In the September Journal of Field Archaeology, LeBlanc and several co-authors report that they have recovered DNA from 2000-year-old quids, as well as from aprons worn by Native Americans. The quids and aprons belonged to a vanished tribe that archaeologists call the Western Basketmakers. Between about 500 B.C.E. and 500 C.E., they lived in caves and rock shelters in what is now southern Utah and northern Arizona. Dry conditions are ideal for preserving DNA, and researchers have previously extracted ancient DNA from skeletons and feces of both humans and animals (ScienceNOW, 16 July 1998).
After getting the idea to test quids, LeBlanc teamed up with Thomas Benjamin, a cancer biologist at Harvard Medical School in Boston, Massachusetts, and other researchers. They pulled mitochondrial DNA from 48 quids and from 18 aprons that had been stained with what was likely menstrual blood.

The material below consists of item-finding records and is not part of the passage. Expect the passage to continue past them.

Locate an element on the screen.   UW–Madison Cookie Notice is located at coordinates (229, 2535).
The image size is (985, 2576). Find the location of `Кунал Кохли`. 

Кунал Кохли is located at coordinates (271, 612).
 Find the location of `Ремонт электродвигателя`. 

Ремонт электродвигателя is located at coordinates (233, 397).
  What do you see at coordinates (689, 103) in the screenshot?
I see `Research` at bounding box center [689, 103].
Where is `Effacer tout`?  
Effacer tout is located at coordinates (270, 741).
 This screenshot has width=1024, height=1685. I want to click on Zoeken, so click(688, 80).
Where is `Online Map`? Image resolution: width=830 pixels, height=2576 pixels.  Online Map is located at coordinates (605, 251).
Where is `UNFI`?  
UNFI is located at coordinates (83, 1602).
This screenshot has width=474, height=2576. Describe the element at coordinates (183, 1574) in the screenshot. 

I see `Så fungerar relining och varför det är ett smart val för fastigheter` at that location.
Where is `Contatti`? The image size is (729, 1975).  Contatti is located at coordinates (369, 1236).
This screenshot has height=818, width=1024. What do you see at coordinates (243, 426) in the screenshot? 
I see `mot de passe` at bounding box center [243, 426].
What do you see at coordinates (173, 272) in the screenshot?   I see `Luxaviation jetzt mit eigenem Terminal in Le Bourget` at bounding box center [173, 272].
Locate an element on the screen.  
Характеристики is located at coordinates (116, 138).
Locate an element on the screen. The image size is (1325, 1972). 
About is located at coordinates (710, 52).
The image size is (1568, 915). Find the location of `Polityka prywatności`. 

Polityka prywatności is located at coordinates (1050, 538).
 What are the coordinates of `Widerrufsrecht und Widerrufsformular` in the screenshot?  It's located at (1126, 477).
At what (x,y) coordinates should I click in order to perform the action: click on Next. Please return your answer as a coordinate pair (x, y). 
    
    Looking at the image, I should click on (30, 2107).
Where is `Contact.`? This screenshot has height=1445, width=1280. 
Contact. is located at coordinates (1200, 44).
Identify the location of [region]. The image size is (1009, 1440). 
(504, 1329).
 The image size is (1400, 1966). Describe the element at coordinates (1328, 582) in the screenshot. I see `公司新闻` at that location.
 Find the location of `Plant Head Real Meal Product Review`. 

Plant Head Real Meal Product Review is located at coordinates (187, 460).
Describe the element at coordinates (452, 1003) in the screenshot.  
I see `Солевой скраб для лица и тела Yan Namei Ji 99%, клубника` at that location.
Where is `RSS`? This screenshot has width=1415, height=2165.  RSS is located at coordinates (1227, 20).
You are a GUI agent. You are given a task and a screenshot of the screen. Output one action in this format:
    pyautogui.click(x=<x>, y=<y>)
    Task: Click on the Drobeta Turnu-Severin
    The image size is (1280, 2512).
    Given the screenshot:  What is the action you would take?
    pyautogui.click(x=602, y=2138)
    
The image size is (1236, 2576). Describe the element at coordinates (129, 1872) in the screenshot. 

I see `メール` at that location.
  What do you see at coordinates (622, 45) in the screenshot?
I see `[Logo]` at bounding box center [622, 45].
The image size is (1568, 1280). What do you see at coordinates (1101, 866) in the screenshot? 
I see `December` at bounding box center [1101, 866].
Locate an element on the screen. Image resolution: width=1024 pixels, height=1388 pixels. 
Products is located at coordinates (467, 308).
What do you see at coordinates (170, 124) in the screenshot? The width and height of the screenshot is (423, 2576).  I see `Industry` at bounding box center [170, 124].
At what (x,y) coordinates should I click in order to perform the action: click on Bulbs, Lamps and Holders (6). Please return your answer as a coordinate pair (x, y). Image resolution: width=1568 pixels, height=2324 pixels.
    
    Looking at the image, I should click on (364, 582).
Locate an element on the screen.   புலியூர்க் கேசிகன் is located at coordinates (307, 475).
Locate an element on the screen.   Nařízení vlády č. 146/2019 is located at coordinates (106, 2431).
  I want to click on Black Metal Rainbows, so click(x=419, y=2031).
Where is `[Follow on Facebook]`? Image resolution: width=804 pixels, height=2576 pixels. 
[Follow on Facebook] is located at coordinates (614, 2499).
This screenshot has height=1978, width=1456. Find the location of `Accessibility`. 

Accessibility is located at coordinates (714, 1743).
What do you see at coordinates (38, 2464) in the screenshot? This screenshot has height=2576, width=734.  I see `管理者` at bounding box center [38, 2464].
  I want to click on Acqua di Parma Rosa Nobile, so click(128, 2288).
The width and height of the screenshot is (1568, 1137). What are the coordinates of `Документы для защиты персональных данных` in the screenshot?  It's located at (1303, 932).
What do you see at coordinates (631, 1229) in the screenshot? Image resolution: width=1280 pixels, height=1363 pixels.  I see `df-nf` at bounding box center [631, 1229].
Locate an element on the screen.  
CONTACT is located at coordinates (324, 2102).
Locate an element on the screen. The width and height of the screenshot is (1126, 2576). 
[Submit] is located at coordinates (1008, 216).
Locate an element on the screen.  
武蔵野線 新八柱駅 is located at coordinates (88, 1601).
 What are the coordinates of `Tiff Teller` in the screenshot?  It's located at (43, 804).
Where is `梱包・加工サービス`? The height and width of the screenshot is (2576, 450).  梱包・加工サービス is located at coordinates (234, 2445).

Then they scanned the DNA for various molecular markers called haplogroups, which appear in different frequencies in different parts of the world.
LeBlanc and his colleagues found that about 14% of these samples contained haplogroup A. This haplogroup is extremely rare in the Southwest, but it occurs in about half of the population of Central America. The intermediate frequency in the sample of Western Basketmakers fits with the idea that they migrated from somewhere in central Mexico, bringing agriculture into the turf of foragers. The results were confirmed by a second laboratory, and LeBlanc says the absence of European haplogroups rules out the possibility of contamination.
The larger conclusion is that museum artifacts can provide a new source of data. Quids are common in collections, notes Connie Mulligan of the University of Florida, Gainesville, although aprons less so. Next, the team hopes to sample other textiles, samples, and cigarettes made from hollow reeds. "It's a neat and novel application," says Anne Stone, an ancient DNA expert at Arizona State University in Tempe. She notes that testing artifacts may be especially important when Native American tribes are reluctant to allow sampling of their ancestors' skeletons.